C’est une décision tout à fait exceptionnelle que vient de rendre le Conseil d’Etat le 21 novembre 2007. En effet, en considérant qu’un organisme peut être qualifié comme étant sans but lucratif même s’il cherche systématiquement à générer des excédents, le Conseil d’Etat consacre sur le plan fiscal l’approche spécifique que peuvent avoir les associations et, plus généralement, les organismes sans but lucratif, en matière économique en tenant compte de l’affectation des profits réalisés.

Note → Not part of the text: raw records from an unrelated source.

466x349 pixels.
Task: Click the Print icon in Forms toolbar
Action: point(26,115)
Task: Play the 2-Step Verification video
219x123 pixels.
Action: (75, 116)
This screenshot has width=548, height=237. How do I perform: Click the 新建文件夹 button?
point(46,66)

Une décision qui en dit long sur le chemin parcouru par l’Administration fiscale depuis ces dernières décennies.
Longtemps, la jurisprudence a exigé que la gestion de l’association soit déficitaire ou simplement équilibrée par des « apports de la charité publique ou privée », c’est-à-dire par des subventions, des dons ou legs. Lorsque ces conditions n’étaient pas remplies et que l’association tirait d’une activité déterminée, des excédents de recettes, elle devenait imposable, même si ces excédents étaient ultérieurement affectés au financement d’activités autres, désintéressées ou déficitaires.
C’est ce qui avait été jugé notamment, dans le secteur sanitaire et social, à propos d’associations exploitant des cliniques où les malades étaient reçus moyennant des prix égaux à ceux pratiqués par les autres cliniques de la région et ce, bien que les bénéfices retirés de leur exploitation aient été affectés au fonctionnement d’une école d’infirmières (1).

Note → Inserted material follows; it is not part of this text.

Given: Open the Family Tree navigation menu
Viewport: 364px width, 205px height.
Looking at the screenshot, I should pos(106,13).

Ce critère avait pour lui l’avantage de la simplicité puisqu’il revenait à lier l’imposition de l’association à la simple constatation d’un excédent et l’exonération, à celle d’un déficit structurel. Mais il présentait l’inconvénient de pénaliser fiscalement les institutions sans but lucratif qui, sans perdre de vue leur vocation première, leur mission sociale, se seraient efforcées d’assainir leur gestion en réalisant des économies et en affectant le produit à l’amélioration de leur service rendu.
Un comble !
Une telle position de l’Administration a longtemps eu un effet pervers : celui de rendre les associations dépendantes des subsides des collectivités locales pour viabiliser économiquementleur projet statutaire.

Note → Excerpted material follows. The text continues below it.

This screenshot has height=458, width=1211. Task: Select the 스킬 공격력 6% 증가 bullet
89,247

C’est désormais vers une forme d’indépendance économique que les associations vont pouvoir aller.
En effet, la règle intangible selon laquelle « la réalisation d’excédents de recettes ne doit pas être systématiquement recherchée » (2) vient, par cette décision récente, de recevoir une atténuation marquante.
Le simple constat de la réalisations d’excédents ne suffira plus pour remettre en question le régime fiscal de principe des associations (non-assujettissement aux impôts commerciaux).
L’importance du critère de l’affectation des excédents doit désormais être pris en considération par les associations. Par là-même, le conseil d’Etat ne fait rien moins qu’aligner de manière explicite sa jurisprudence sur l’article 13 de la sixième directive, laquelle énonce à propos des exonérations de TVA relatives aux organismes sans but lucratif, que ces dernières « ne doivent pas avoir pour but systématique la recherche du profit, les bénéfices éventuels ne devant jamais être distribués mais devant être affectés au maintien ou à l’amélioration des prestations fournies » (3).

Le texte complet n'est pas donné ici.